John Argyll Robertson

  • Roll Number
  • 353
  • Surname
  • Robertson
  • Forenames
  • John Argyll
  • Date of Admission
  • 26th February 1822
  • Surgeon Database
  • Fellow
  • Other Information
  • John Argyll Robertson followed two older brothers, Robert and William, in studying medicine as undergraduates in Edinburgh, and, like William, specialised in surgery. He presented his thesis for the Doctor of Medicine degree in 1819, on Ophthalmia. In thirty-three pages of Latin he describes inflammation of the anterior segment of the eye suggesting possible causes and discussing the limited available methods of treatment. One section is devoted to Ophthalmia Aegyptiaca, a relic of ophthalmic problems encountered during military activities against the Emperor Napoleon in Egypt and the Iberian Peninsula. The thesis is dedicated to John Henry Wishart, a surgeon at the Edinburgh Royal Infirmary, who was president of the Royal College of Surgeons of Edinburgh in 1820. In 1822 Robertson was apprenticed as a surgeon to Wishart and in the same year they founded the Edinburgh Eye Dispensary, the first specialist ophthalmic hospital in Scotland, with premises in the Lawnmarket.

    After graduation in Medicine Robertson submitted his Probationary Essay on the Anatomy and Physiology of the Eye, dedicated to the Reverend George Home “as a mark of affection and esteem” to become a Fellow of the College. In it he questions the view of Majendie that tears enter the lacrimal drainage passages under gravity, and proposes capillary attraction as a mechanism. He makes the observation that the physiological blind spot corresponds to the optic disc, and refers to the concept of corresponding points in the retinae, disputing the proposition that double vision is avoided by each eye being used separately. He concludes that because persons who have had the crystalline lens extracted are able to see both near and distant objects clearly, accommodation takes place at the cornea.

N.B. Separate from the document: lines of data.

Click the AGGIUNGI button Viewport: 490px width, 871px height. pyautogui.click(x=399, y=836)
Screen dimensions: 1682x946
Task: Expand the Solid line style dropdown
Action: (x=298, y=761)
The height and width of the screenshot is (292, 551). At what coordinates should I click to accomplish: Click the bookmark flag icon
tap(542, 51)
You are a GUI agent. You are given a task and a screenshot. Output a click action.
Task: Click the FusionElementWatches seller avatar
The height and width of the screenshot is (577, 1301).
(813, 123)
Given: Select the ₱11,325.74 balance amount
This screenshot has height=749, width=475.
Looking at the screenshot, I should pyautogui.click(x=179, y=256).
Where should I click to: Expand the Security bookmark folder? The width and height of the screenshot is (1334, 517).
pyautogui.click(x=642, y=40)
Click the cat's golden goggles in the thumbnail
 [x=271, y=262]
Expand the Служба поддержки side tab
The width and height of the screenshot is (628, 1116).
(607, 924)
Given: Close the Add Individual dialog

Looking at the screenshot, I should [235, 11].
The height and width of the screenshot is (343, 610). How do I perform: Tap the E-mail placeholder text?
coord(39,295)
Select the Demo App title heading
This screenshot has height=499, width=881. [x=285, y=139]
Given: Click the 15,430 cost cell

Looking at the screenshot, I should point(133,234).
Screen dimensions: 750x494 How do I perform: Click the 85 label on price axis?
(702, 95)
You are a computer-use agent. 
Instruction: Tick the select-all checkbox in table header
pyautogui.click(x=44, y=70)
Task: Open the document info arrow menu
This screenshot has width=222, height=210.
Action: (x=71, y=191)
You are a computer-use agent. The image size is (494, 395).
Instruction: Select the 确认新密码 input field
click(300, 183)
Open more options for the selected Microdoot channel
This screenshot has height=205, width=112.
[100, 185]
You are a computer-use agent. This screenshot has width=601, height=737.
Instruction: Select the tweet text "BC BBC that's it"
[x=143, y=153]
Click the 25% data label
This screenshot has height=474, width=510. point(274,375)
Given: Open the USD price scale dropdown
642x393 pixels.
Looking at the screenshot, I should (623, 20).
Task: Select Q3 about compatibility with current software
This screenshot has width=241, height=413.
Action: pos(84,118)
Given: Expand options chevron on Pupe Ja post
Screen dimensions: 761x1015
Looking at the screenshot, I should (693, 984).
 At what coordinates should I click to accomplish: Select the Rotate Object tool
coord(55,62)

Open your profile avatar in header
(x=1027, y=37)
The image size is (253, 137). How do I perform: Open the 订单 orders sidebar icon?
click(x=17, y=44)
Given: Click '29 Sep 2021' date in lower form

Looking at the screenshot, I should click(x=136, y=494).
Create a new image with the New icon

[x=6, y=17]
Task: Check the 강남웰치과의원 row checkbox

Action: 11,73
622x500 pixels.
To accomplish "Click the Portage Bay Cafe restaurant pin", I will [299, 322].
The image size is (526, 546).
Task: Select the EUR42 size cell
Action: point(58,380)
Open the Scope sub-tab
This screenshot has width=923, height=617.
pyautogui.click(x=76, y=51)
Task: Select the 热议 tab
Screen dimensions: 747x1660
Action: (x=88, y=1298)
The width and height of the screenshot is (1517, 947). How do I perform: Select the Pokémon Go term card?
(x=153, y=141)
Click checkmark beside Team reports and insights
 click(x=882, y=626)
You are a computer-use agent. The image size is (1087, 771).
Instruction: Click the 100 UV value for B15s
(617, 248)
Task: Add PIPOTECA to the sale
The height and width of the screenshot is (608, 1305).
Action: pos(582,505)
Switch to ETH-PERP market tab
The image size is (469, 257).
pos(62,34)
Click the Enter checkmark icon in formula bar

    In his Remarks on Iritis, while affirming that it is not possible ( as now) to establish a cause in most cases, he lists possible aetiological factors. These included mercury (a commonly used treatment), exposure to cold, surgical or accidental injury and syphilis. He went on to describe treatment such as bloodletting, blistering, mercury, belladonna and purgatives. Yet he was also a general surgeon publishing on cholera and a case of rupture of a carotid aneurism. As a general and ophthalmic surgeon he was appointed to the Surgical Department of the Royal Infirmary in 1838, a post he held till 1842.

    His Observations on the extraction and displacement of the cataract, a review of the literature on cataract treatment, in 1836 describes three modes: division, or capsulotomy, extraction by an extracapsular method and displacement, by depression or reclination of the intact lens transsclerally. Quoting the failure rates of the greatest practitioners of the time he totals 30% by extraction and 17.5% by displacement, his own figure for displacement being 9.5%. His own causes of failure are suppuration, atrophy of the eyeball and obliteration of the pupil, reflections of a high sepsis rate and the poor instrumentation available. He thus recommends the older method of displacement before the more modern method of lens extraction which later became the norm with improved knowledge and techniques.

    A Curator of the College museum, he resigned on being elected President of the College in 1848 but he had served less than one year when he became ill and declined to stand for re-election, being succeeded by Professor James Syme. During his short Presidential term the College supported the case of assistant surgeons in the Royal Navy who sought the rank of Ward Room Officer on grounds that “midshipmen and cadets were of inferior age and education, unsuitable and unimproving companions”, and because the surgeons were “deprived of the necessary facilities for uninterrupted study vis a vis those in the Army in order to keep pace with the rapid march of medical sciences”. The College petitioned the House of Commons on behalf of these surgeons. Also during his presidency the premises behind the Playfair hall were purchased and converted for teaching. There was a proposal to amalgamate with the Faculty of Physicians and Surgeons of Glasgow which failed.

    Little of a personal nature is recorded of the man, resident of Queen Street, father of three sons who practised medicine, of whom the most famed is Douglas who followed his father’s ophthalmic footsteps. We might assume that like him he was a golfer because he retired to Rose Park in St Andrews, now an old people’s home, where he died in January 1855 when the news of the defeat of the Russians at the siege of Sebastopol filled the newspapers.